Hey Gary, sorry for the delay in responding!

You know, I just looked in the App Store and see that the Mac|Life app is no longer available. They're in the process of working on a new app….. I guess they pulled the old one in the meantime. 

It's just a reader, but organizes the topics and is much quicker to load and easier to read. It makes me happy!


----------



## kkritsilas (Mar 1, 2010)

I like the Mapquest app. It seems to come up with routing that is better than the built-in maps application, and it has both turn by turn functions, and can show a list of directions. It's free.

Kostas


----------



## Lawrence (Mar 11, 2003)

kkritsilas said:


> I like the Mapquest app. It seems to come up with routing that is better than the built-in maps application, and it has both turn by turn functions, and can show a list of directions. It's free.
> 
> Kostas


You can get Zorro Canada for free, But I haven't used it yet,
It's freaking huge, I use Motion X, Smaller and just as easy to use.


----------



## Mckitrick (Dec 25, 2005)

OurGroceries allows my wife and I to keep synced up lists. We have a grocery list of course, but we also have lists for "Walmart/Home Depot" and "Ikea" and "To Do," etc. It's a free app as well.


----------



## Greenman (Feb 22, 2003)

...


----------



## PosterBoy (Jan 22, 2002)

winwintoo said:


> Camera+
> 
> It makes the camera on my new iPod touch a gazillion times more useful :clap::clap:
> 
> There doesn't seem to be an iPad version, but the iPod version works.

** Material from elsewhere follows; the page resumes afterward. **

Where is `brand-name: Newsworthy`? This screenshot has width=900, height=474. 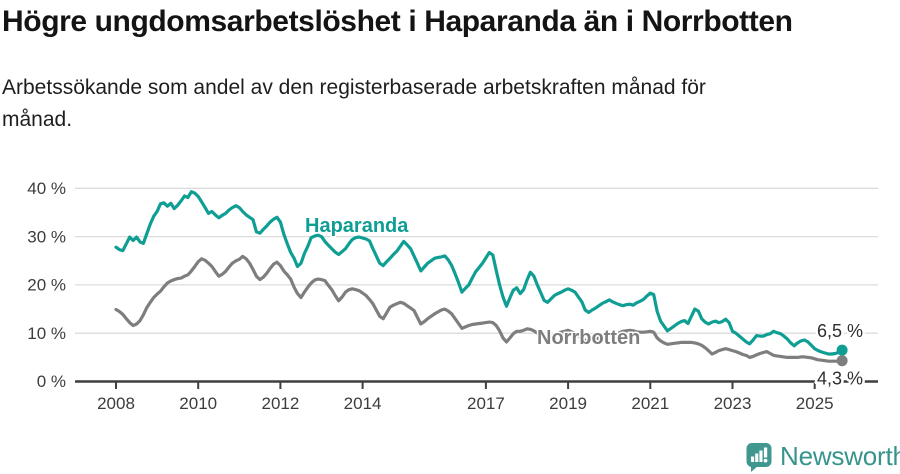
brand-name: Newsworthy is located at coordinates (840, 456).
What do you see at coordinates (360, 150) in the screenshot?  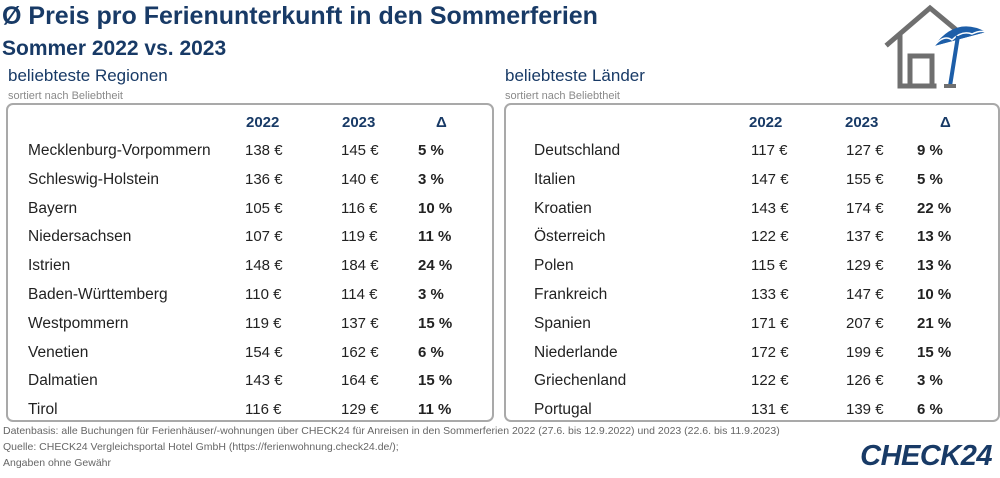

Works beautifully on the iPhone as well. love Camera+.


----------



## PosterBoy (Jan 22, 2002)

CubaMark said:


> I second the Scrabble app - totally addicted, now that I've dominated Angry Birds (and so far have resisted Angry Birds Rio)


Scrabble by EA or Words With Friends by Zynga? I've bewen rocking the latter on my iPhone forever and recently picked up the HD version for my iPad. Love it.


----------



## PosterBoy (Jan 22, 2002)

Stephanie said:


> Atari's Greatest Hits - I tried it last night.
> 
> The app is free (comes with Pong) but there's 100 arcade and Atari 2600 games you can download with in-app purchase. They come with original box art & graphics.
> .


I grabbed this the other day and have been completely re-addicted to Lunar Lander.


----------



## PosterBoy (Jan 22, 2002)

Another one for me is MLS Match Day. Full rosters, gull game breakdowns, and AirPlay enabled video highlights. Good stuff for we season ticket holders


----------



## The_E (May 29, 2010)

PosterBoy said:


> Scrabble by EA or Words With Friends by Zynga? I've bewen rocking the latter on my iPhone forever and recently picked up the HD version for my iPad. Love it.


I'm really into Scrabble by EA, but I'm wiggin' out on Words with friends as well. Speaking of which, I need to turn on my notification for that again…..


----------



## Dr T (May 16, 2009)

Stephanie said:


> Atari's Greatest Hits.....


I am disappointed that it lacks Blue Max, Archon, Arena.


----------